*Exercise*
Reproduce the listing below, changing every occurrence of "Viewport" to "Window" and keeping everything else the same.

┌────────

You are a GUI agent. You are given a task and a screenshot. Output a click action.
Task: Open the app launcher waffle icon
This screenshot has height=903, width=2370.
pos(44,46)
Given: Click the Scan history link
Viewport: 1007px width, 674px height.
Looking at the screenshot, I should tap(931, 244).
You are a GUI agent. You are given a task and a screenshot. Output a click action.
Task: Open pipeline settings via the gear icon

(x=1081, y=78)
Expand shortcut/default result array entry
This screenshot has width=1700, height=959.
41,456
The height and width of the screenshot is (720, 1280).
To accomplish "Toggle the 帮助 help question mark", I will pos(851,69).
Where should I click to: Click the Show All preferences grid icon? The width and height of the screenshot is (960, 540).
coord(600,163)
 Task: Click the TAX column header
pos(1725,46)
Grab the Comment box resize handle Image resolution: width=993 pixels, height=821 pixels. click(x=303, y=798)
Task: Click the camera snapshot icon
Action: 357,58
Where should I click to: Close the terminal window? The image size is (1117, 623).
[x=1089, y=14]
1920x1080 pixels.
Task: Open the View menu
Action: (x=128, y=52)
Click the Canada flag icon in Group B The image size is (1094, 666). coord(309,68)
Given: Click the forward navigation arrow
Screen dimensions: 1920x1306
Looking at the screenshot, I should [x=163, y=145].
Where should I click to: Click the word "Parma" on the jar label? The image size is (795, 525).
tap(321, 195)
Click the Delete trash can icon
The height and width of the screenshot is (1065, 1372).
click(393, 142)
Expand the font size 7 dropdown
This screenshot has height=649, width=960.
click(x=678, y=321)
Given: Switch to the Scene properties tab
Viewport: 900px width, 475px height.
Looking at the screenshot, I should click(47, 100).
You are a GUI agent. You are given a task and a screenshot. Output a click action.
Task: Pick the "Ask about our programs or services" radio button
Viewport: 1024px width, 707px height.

└────────

*Output for this exercise*
You are a GUI agent. You are given a task and a screenshot. Output a click action.
Task: Open the app launcher waffle icon
This screenshot has height=903, width=2370.
pos(44,46)
Given: Click the Scan history link
Window: 1007px width, 674px height.
Looking at the screenshot, I should tap(931, 244).
You are a GUI agent. You are given a task and a screenshot. Output a click action.
Task: Open pipeline settings via the gear icon

(x=1081, y=78)
Expand shortcut/default result array entry
This screenshot has width=1700, height=959.
41,456
The height and width of the screenshot is (720, 1280).
To accomplish "Toggle the 帮助 help question mark", I will pos(851,69).
Where should I click to: Click the Show All preferences grid icon? The width and height of the screenshot is (960, 540).
coord(600,163)
 Task: Click the TAX column header
pos(1725,46)
Grab the Comment box resize handle Image resolution: width=993 pixels, height=821 pixels. click(x=303, y=798)
Task: Click the camera snapshot icon
Action: 357,58
Where should I click to: Close the terminal window? The image size is (1117, 623).
[x=1089, y=14]
1920x1080 pixels.
Task: Open the View menu
Action: (x=128, y=52)
Click the Canada flag icon in Group B The image size is (1094, 666). coord(309,68)
Given: Click the forward navigation arrow
Screen dimensions: 1920x1306
Looking at the screenshot, I should [x=163, y=145].
Where should I click to: Click the word "Parma" on the jar label? The image size is (795, 525).
tap(321, 195)
Click the Delete trash can icon
The height and width of the screenshot is (1065, 1372).
click(393, 142)
Expand the font size 7 dropdown
This screenshot has height=649, width=960.
click(x=678, y=321)
Given: Switch to the Scene properties tab
Window: 900px width, 475px height.
Looking at the screenshot, I should click(47, 100).
You are a GUI agent. You are given a task and a screenshot. Output a click action.
Task: Pick the "Ask about our programs or services" radio button
Window: 1024px width, 707px height.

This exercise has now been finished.